The current featured contributor at Writers Read: Debra Dean, author of The Mirrored World.

Her entry begins:
School’s in session again, so much of what I’m reading is as yet unpublished: my MFA students’ manuscripts. But I’m playing hooky right now with Ann Bauer’s The Forever Marriage, which came out in June. It’s an astute psychological depiction of a woman, recently widowed, who believes herself finally free of a stultifying marriage. Then she is diagnosed with breast cancer. Facing down her own mortality, she reexamines her marriage to a kind but socially awkward math genius and surprises herself with a depth of feeling she had not previously suspected.

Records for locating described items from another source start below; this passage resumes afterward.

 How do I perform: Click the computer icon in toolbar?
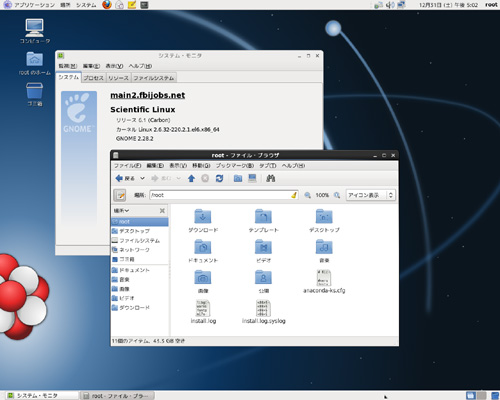coord(252,178)
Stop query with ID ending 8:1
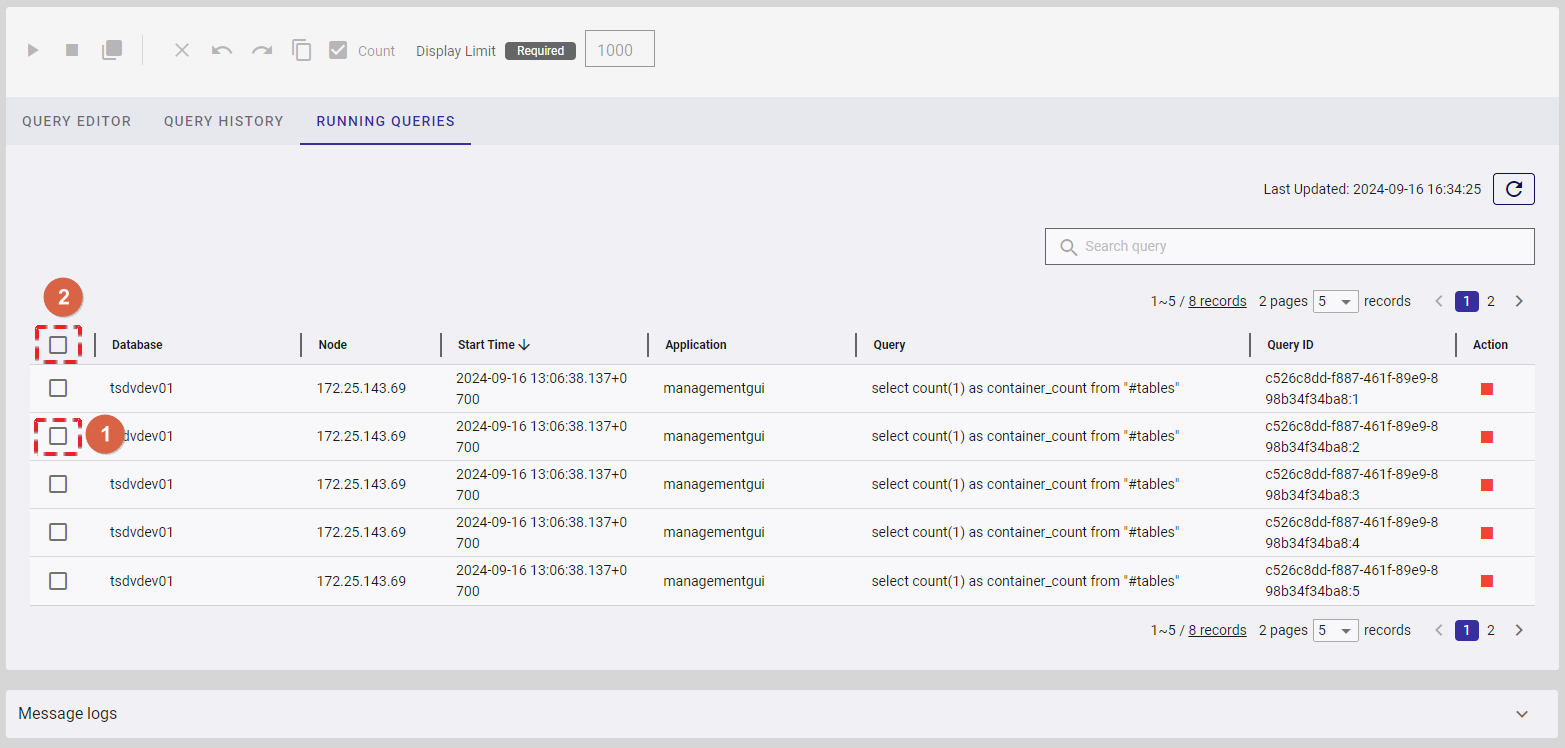Image resolution: width=1565 pixels, height=748 pixels. (x=1486, y=388)
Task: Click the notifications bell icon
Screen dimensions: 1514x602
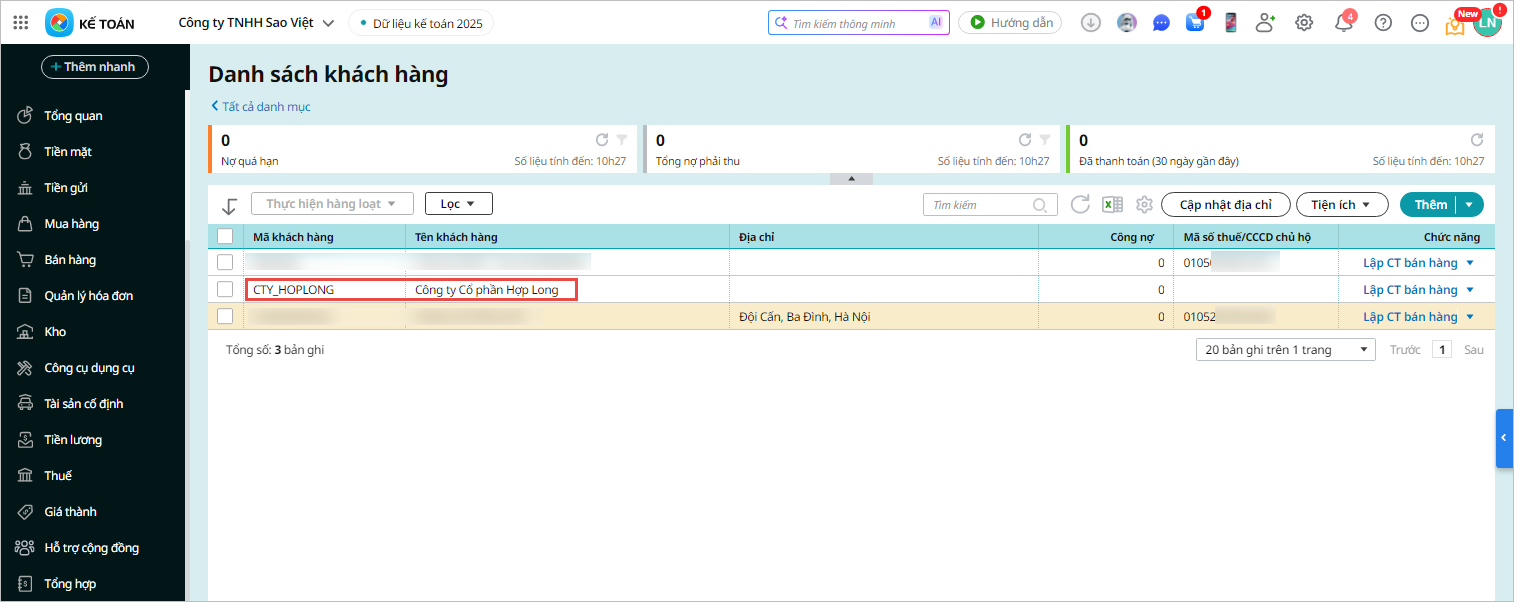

One of the things I’m really appreciating in this novel is that the protagonist is not yet another amiable heroine in a relentlessly uplifting story. There’s no pink bow. It’s better than that: Bauer’s taking the risk to give us a...[read on]
About The Mirrored World, from the publisher:
The bestselling author of The Madonnas of Leningrad returns with a breathtaking novel of love, madness, and devotion set against the extravagant royal court of eighteenth-century St. Petersburg.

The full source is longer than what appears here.